═════ Text to read ═════

I worry that Australia is sleepwalking its way to disaster. Political correctness, identity politics and cultural Marxism have run through our institutions at an astonishing rate. Sometimes I’m asked why I wasn’t saying these things when I was leader of the Labor Party in 2004. The answer is straightforward: none of these issues were current…


I worry that Australia is sleepwalking its way to disaster. Political correctness, identity politics and cultural Marxism have run through our institutions at an astonishing rate. Sometimes I’m asked why I wasn’t saying these things when I was leader of the Labor Party in 2004. The answer is straightforward: none of these issues were current 14 years ago. They simply didn’t exist.

Australian politics has been through a remarkable period of change. Prior to the election of the Rudd Government in 2007, the budget was in surplus, our electricity supply was stable and affordable, political correctness had disappeared and only a few nutters on the extreme Left of politics were trying to subdivide the nation into the identity-tribes of race, gender and sexuality.

Now a madness has over-run Australia’s institutions. We have experienced a revolution, not over-night as Marxists once recommended, but a decade-long period of radical change. It has been a cultural invasion, with an alien, mutant ideology turning our country upside down. Everywhere I travel parents, grandparents, workers and students, patriots each of them, tell me how concerned they are about Australia’s direction.

═════ Dataset excerpt ═════

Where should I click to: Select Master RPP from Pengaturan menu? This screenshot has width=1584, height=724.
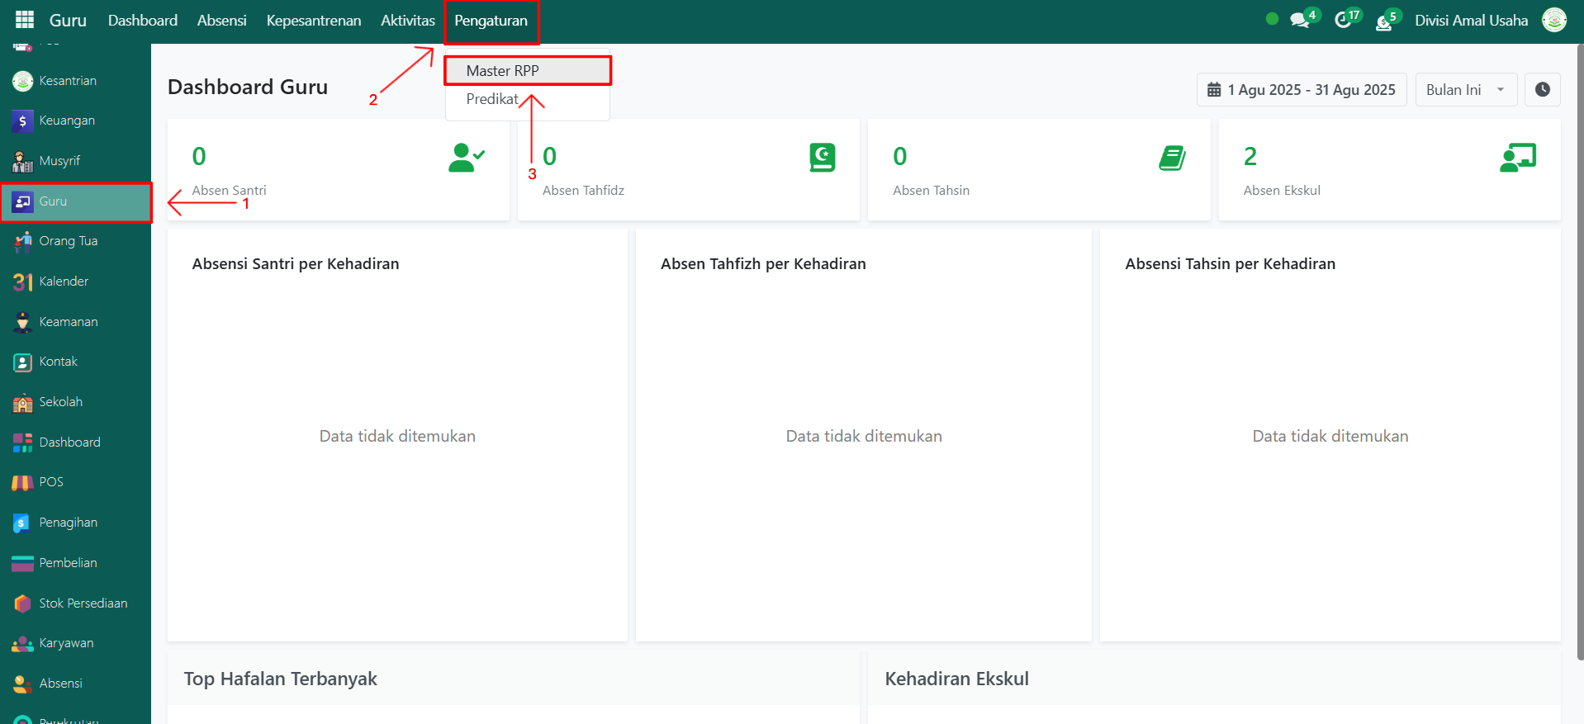click(502, 71)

═════

= The tasks =
a: In the text on Australian politics, in what year was the writer leader of the Labor Party?
b: The text on Australian politics names the people who tell the writer of their concern about Australia's direction. List all of them.
c: Repeat the text on Australian politics from "Now a madness" to "about Australia’s direction.".

= Task-by-task outputs =
a: 2004

b: parents, grandparents, workers, students

c:
Now a madness has over-run Australia’s institutions. We have experienced a revolution, not over-night as Marxists once recommended, but a decade-long period of radical change. It has been a cultural invasion, with an alien, mutant ideology turning our country upside down. Everywhere I travel parents, grandparents, workers and students, patriots each of them, tell me how concerned they are about Australia’s direction.